_ACTIVITY_
Return every line from the records below with the string "Sounders".

_LISTED ENTRIES_

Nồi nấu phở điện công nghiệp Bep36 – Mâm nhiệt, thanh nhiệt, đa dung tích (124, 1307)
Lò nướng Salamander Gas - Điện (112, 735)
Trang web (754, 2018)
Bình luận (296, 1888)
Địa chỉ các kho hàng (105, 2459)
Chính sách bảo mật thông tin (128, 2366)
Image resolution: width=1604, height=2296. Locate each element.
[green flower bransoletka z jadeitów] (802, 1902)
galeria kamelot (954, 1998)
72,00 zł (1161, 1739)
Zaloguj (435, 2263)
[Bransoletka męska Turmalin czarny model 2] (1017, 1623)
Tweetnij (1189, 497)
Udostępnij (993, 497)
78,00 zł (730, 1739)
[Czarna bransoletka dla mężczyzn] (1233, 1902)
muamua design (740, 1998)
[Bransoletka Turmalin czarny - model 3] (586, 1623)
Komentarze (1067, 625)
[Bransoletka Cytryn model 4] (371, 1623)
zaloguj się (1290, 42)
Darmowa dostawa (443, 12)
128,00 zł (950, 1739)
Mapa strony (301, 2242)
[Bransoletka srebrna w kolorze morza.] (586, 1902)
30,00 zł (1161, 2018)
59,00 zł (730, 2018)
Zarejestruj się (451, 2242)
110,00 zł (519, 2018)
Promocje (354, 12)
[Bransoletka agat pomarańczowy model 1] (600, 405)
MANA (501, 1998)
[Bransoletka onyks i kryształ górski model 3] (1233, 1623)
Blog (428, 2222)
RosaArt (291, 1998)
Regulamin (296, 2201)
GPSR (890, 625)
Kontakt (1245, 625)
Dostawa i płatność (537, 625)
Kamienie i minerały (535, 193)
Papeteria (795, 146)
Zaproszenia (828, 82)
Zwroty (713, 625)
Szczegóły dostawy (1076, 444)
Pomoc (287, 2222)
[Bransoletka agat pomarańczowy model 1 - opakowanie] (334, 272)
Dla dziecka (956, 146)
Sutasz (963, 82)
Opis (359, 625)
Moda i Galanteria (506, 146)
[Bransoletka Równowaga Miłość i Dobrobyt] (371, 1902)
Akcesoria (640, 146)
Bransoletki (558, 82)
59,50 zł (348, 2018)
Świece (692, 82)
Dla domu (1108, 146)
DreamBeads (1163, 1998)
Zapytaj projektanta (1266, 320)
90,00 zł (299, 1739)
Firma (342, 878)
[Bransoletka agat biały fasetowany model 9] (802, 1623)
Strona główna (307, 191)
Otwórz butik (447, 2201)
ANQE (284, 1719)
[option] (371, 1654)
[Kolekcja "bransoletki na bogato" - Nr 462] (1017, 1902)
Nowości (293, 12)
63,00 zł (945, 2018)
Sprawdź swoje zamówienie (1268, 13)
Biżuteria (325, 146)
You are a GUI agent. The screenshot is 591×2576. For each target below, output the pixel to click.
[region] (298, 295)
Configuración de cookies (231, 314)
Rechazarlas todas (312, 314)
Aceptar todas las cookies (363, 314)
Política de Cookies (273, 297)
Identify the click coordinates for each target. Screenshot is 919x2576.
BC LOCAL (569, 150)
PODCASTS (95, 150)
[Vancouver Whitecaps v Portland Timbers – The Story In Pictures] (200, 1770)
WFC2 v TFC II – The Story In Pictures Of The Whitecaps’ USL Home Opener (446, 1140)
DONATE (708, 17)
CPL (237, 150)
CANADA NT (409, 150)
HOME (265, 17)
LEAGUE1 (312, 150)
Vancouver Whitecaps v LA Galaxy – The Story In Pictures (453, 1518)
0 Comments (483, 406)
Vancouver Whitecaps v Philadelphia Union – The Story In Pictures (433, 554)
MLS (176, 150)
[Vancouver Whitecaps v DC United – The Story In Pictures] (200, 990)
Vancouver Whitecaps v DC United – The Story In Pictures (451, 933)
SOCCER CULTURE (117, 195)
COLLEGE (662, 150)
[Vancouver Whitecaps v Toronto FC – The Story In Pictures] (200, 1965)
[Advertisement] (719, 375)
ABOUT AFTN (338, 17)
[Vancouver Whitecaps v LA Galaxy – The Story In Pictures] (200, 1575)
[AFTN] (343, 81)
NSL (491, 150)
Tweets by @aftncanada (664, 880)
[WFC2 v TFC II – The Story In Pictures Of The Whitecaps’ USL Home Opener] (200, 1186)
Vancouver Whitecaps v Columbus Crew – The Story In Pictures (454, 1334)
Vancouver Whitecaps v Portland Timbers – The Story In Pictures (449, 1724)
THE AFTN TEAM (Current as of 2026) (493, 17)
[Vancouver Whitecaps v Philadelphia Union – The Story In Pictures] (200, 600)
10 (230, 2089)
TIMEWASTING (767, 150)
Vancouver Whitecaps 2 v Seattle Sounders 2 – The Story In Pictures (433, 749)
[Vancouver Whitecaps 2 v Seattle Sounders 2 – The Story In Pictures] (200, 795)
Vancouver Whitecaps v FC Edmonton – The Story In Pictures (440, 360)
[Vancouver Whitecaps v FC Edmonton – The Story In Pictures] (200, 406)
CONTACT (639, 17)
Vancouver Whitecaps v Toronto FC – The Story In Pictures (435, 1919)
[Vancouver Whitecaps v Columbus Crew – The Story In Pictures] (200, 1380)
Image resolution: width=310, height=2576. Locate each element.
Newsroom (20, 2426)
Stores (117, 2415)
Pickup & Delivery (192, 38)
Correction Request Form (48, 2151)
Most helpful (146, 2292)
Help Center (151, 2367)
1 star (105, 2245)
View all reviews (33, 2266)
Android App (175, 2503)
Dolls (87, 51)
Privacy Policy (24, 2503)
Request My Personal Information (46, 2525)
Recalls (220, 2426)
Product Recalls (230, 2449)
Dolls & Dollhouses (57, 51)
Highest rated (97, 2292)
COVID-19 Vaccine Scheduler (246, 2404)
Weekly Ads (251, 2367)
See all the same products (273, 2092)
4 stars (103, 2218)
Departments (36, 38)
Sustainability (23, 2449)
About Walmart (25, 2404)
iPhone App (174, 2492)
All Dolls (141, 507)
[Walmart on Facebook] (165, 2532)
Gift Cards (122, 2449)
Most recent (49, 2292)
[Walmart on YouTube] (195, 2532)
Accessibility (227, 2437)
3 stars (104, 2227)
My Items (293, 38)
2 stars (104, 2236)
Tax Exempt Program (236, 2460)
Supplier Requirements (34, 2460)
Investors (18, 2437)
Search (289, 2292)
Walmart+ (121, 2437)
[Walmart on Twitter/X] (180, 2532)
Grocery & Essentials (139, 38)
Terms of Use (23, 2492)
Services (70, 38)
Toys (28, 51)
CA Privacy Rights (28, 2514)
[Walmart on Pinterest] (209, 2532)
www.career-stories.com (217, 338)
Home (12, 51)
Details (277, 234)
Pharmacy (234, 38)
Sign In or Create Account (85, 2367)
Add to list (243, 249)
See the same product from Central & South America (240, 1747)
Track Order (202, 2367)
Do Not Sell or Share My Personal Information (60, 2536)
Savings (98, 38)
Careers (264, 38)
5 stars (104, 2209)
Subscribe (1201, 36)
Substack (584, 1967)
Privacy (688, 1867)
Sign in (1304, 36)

_TASK SOLUTION_
Vancouver Whitecaps 2 v Seattle Sounders 2 – The Story In Pictures (433, 749)
[Vancouver Whitecaps 2 v Seattle Sounders 2 – The Story In Pictures] (200, 795)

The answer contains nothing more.